Ether (ETH) price experienced a 20% increase from March 3 to March 13, culminating in a double top formation near $4,100. Following the second rejection, ETH underwent a 20% correction, testing the $3,200 support on March 19. Analysts suggest that the initial rally was fueled by overly leveraged long positions.

Ether’s bullish momentum faded following the forced liquidation of $375 million in ETH futures over the past week, but the question remains whether this is sufficient for Ether to stop the correction and potentially kick-start a bull run again.

Ether’s price lagged competitors during the crash

Ether’s downturn was more pronounced than the broader cryptocurrency market’s performance, which saw its market capitalization peak at $2.77 trillion on March 14, stabilizing around $2.35 trillion, a 15.5% drop over five days. Ether’s relative performance suffered due to Bitcoin’s (BTC) 12% weekly drop, Solana’s (SOL) 21% increase, and Binance Coin’s (BNB) slight 2% decrease during the same timeframe.

Interestingly, Solana faced challenges with increased fees and failed transactions as the network struggled to manage the surge in activity, mainly driven by a significant interest in new memecoins. Cointelegraph reported that traders injected approximately $100 million into new Solana memecoins within just three days.

The Ethereum network underwent its most significant upgrade in over a year on March 13, coinciding with Ether’s price peak for the cycle in 2024. The hard fork greatly reduced transaction fees for layer-2 networks like Arbitrum, Optimism, and Base, thus enhancing Ethereum’s scalability. The introduction of data blobs also improved the network’s data-handling capabilities.

This upgrade should be viewed as a success, evidenced by the surge in activity on layer-2 solutions to an all-time high, averaging 122 transactions per second (TPS) over the last two days, according to L2beat. This represents a 31% increase from the previous week and is more than eight times the base layer capacity of Ethereum at 15 TPS.

Despite the anticipation surrounding Ethereum’s network upgrades, the base layer gas fees have remained a significant issue, with the average cost hovering around $12 on March 18, according to BitInfoCharts. This situation highlights the continuing appeal of alternative platforms like Solana and Avalanche (AVAX). Notably, these were among the few cryptocurrencies in the top 20 to see gains over the past week.

Ether futures indicate moderate bullishness despite ETH’s price crash

On a positive note, the 20% correction in Ether since March 13 has led to the ETH perpetual contract funding rate approaching nearly zero. This indicates a balance in demand between those holding long positions and those shorting, suggesting a market equilibrium.

ETH futures average 8-hour funding rate.

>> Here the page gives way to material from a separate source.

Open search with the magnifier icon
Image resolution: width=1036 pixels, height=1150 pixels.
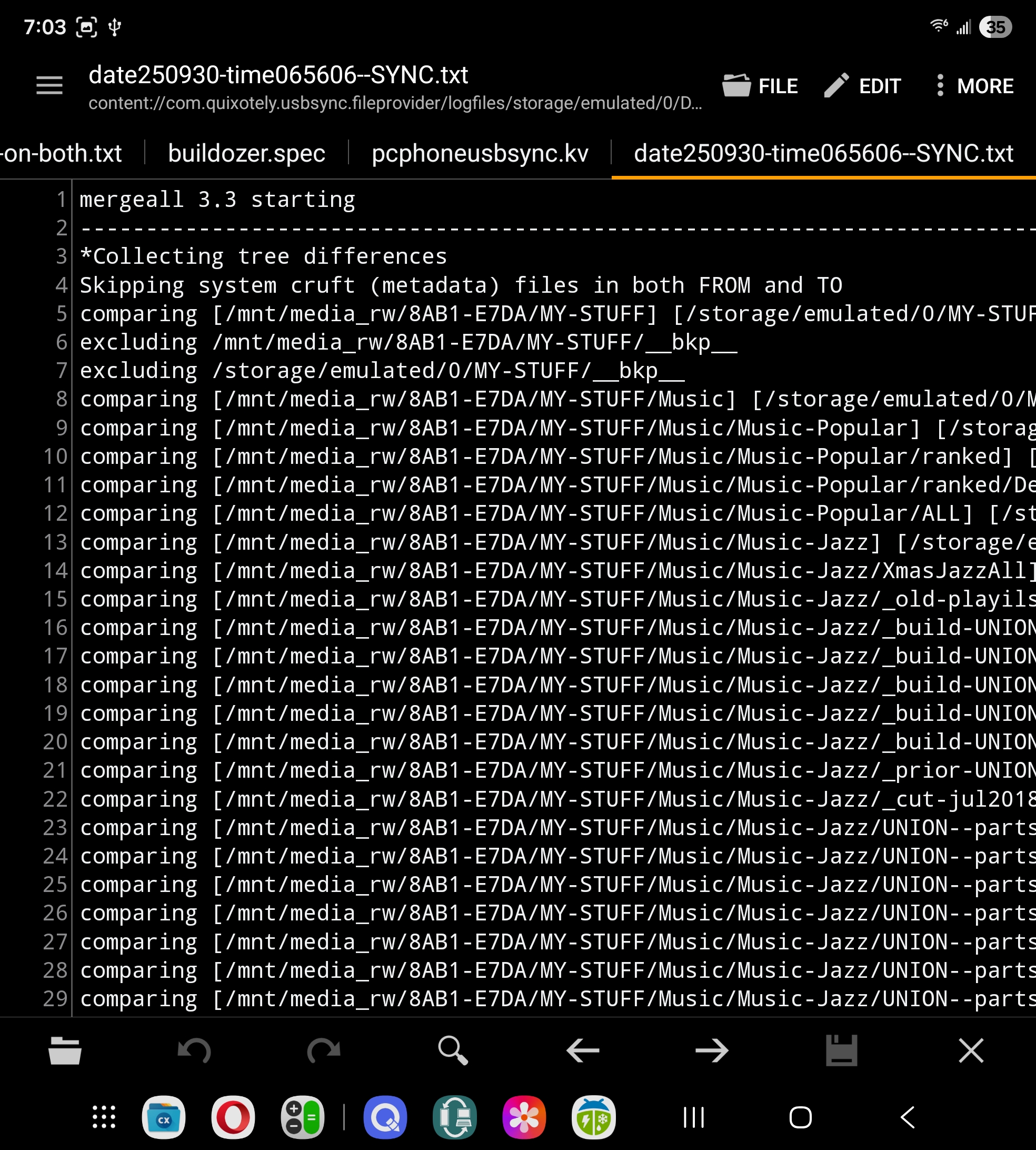453,1050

Source: CoinGlass

The funding rate’s dip to its lowest level in three weeks at 0.014% per 8-hour period, equivalent to 0.3% over seven days, starkly contrasts with the previous week. Then, buyers were facing a 1.2% fee to keep their positions open for a week. This significant shift indicates a cooling off from the previously heated buying enthusiasm.

Related: Why is Ethereum (ETH) price down today?

To understand whether professional traders have also changed to a neutral stance, one should analyze the monthly futures. Typically, in such markets, futures trade at a 5% to 10% premium over spot exchanges, reflecting the cost of carrying the investment until settlement.

Ether 2-month futures annualized premium. Source: Laevitas.ch

Ether’s futures have been trading at a 22% premium, an unusually high premium that suggests an excessive demand for long positions, possibly driven by optimism regarding the upcoming decisions on Ethereum’s spot exchange-traded funds (ETFs). Remarkably, this optimism persists unabated, even after Ether’s price correction to $3,200 on March 19, which could be seen as a bullish signal amidst the broader market recalibration.

This article does not contain investment advice or recommendations. Every investment and trading move involves risk, and readers should conduct their own research when making a decision.